JD’s jaw clenched so hard Milly could hear his teeth grinding. “We’re not playing at anything.”
“Could have fooled me,” she muttered under her breath.
“I’m sorry that we bothered risking our lives to save you.”
“I didn’t mean that,” Milly said, realizing how ungrateful she had sounded. “It’s just…”
“It’s okay, Milly,” Tom said. “You don’t need to explain. This must all seem so unbelievable to you.”
“Besides,” Connor said, “you’re right. It is fun! Amiright?” He stretched out an arm and waited for a high five from JD.
JD stood up and grabbed his mask and goggles.
“Where’re you off to?” Tom said, moving to block JD’s path.
“Just out.”
“Sure,” Tom said disbelievingly.
“I can’t sleep right now. Besides,” he said, glancing over his shoulder at Milly, “it’s a little crowded in here.”

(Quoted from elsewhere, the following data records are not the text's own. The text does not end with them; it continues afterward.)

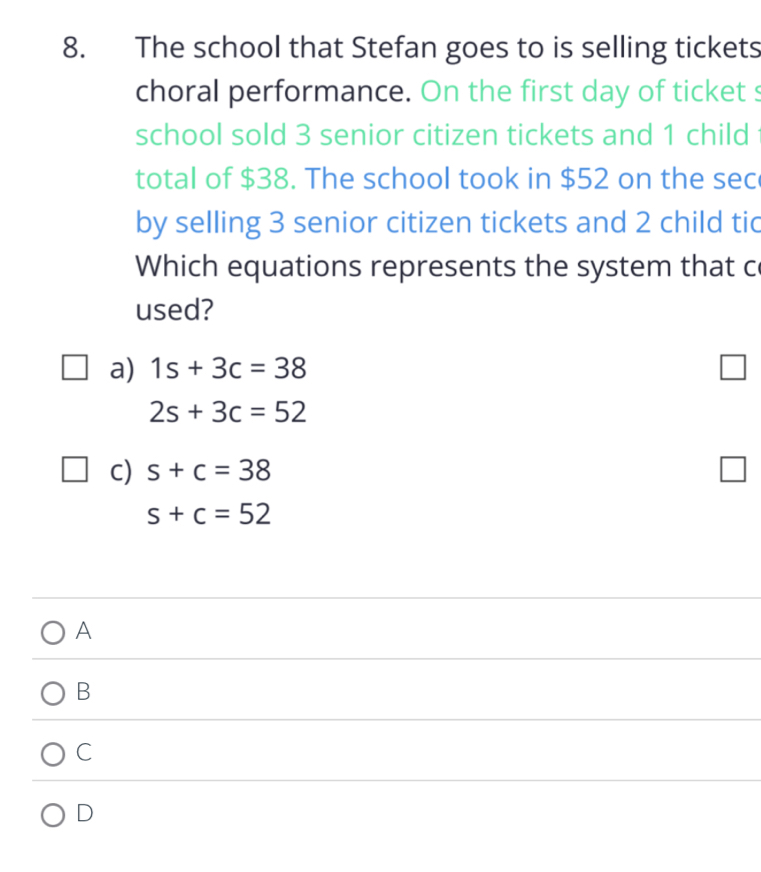This screenshot has width=761, height=872.
Task: Click the question number 8
Action: coord(71,47)
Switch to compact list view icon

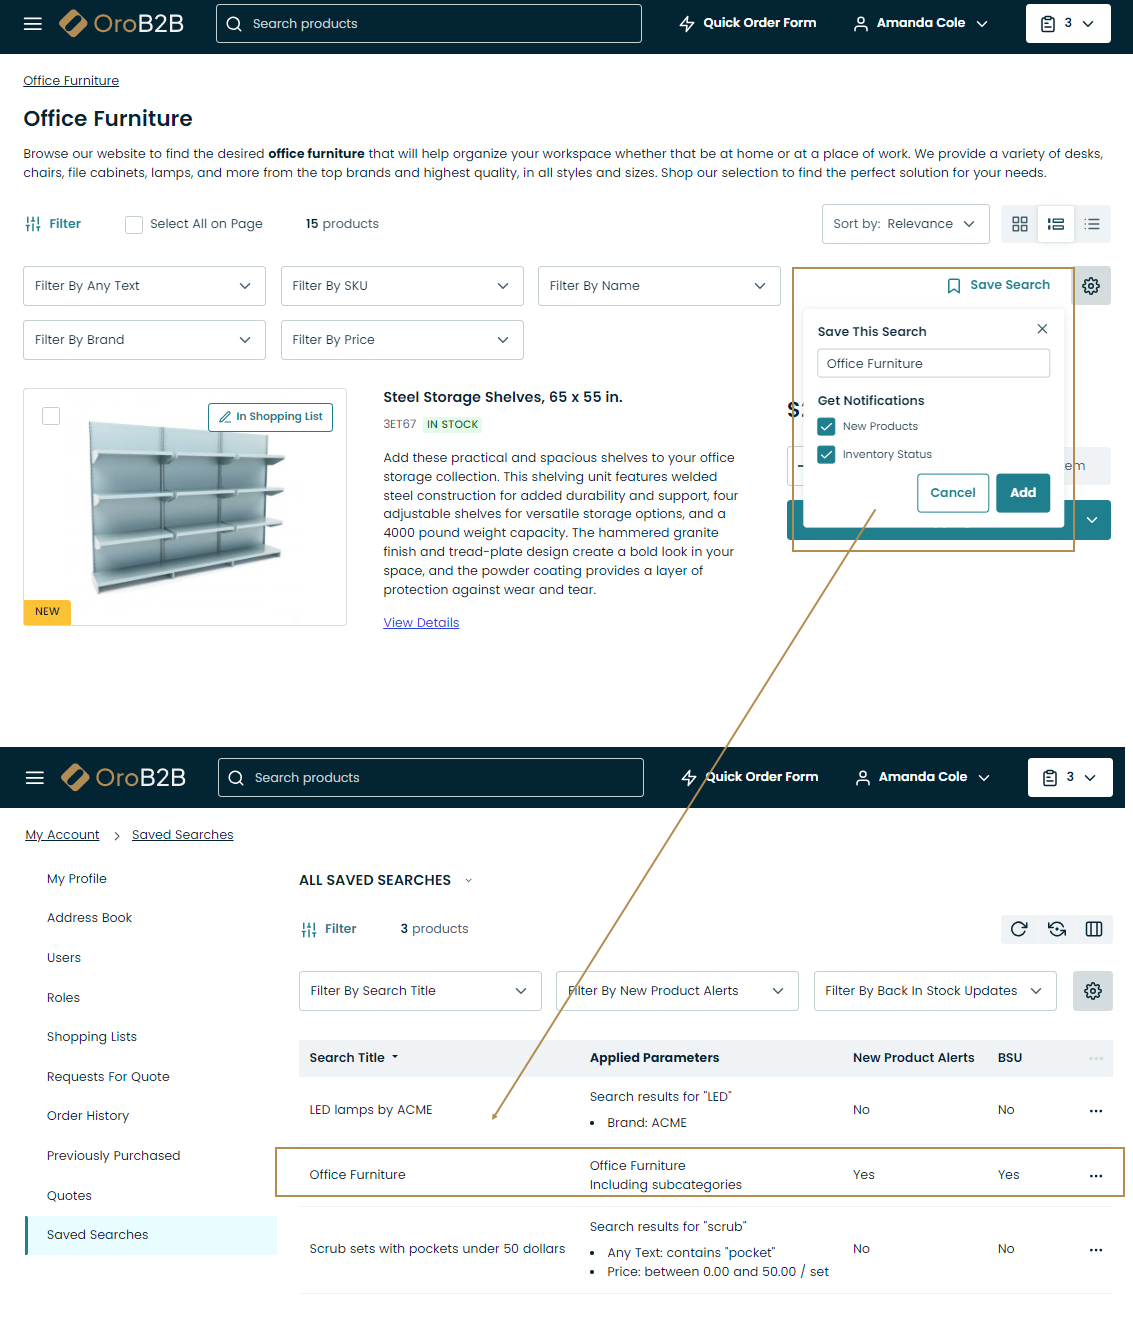coord(1091,224)
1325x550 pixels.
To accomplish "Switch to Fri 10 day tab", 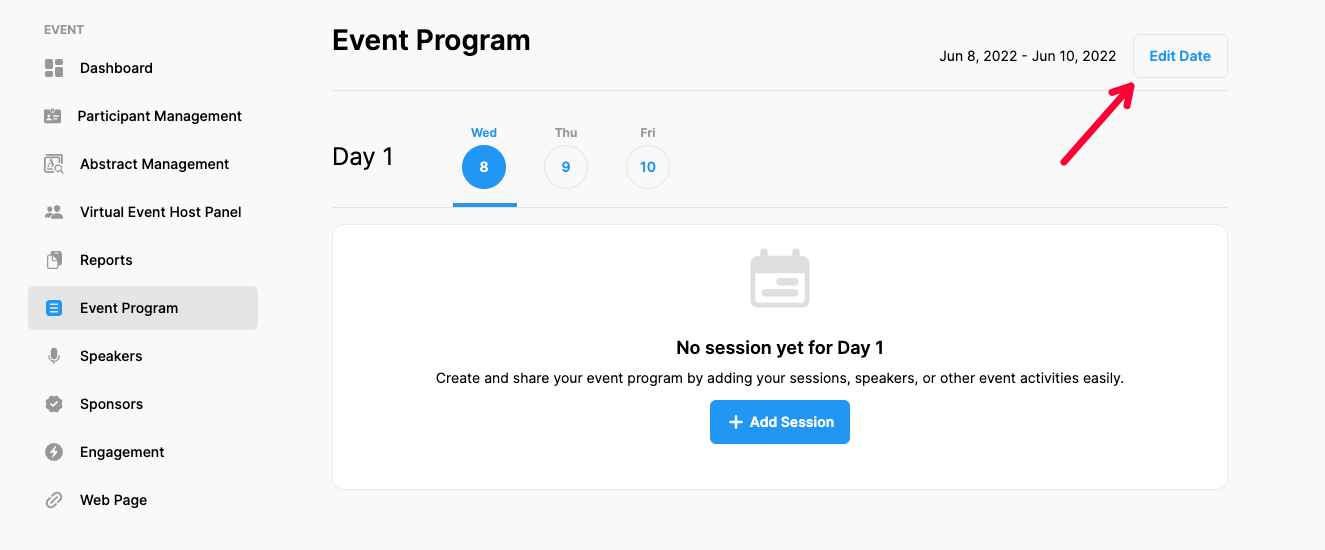I will pos(648,166).
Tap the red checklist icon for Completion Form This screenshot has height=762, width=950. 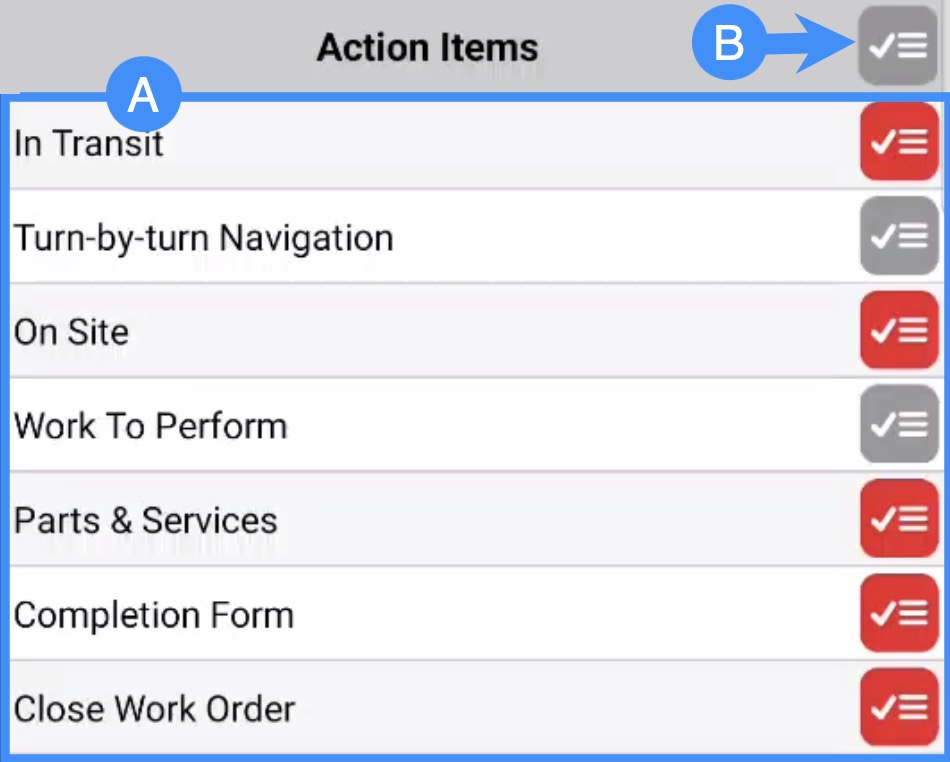click(898, 614)
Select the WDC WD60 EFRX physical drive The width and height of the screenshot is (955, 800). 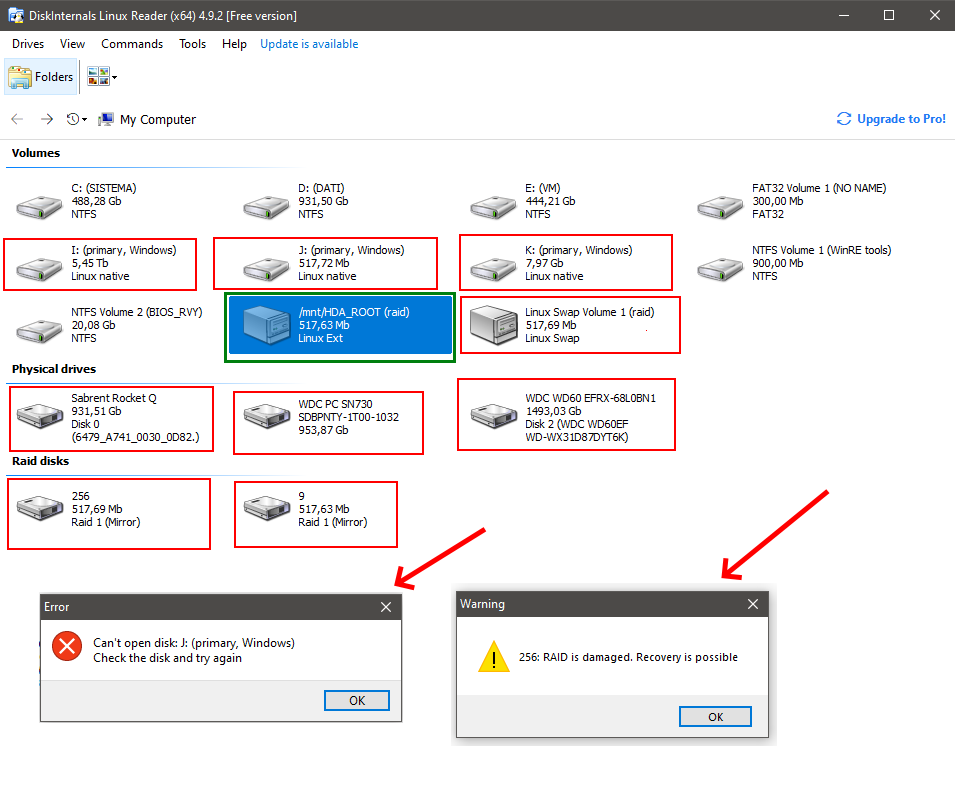click(x=493, y=414)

And before anyone could say another word, JD pushed Tom aside and slammed the door of the bus behind him.
“What was that about?” Connor asked the group.
“Don’t worry about it,” Tom said. “It’s been a long night for us all. Let’s try and get a few hours’ sleep and we can work out what to do tomorrow.”
“Which is now,” Zek said, looking at his watch.
Milly checked her own. It was 2.46 a.m. Her body ached and her eyes itched, but her mind was buzzing.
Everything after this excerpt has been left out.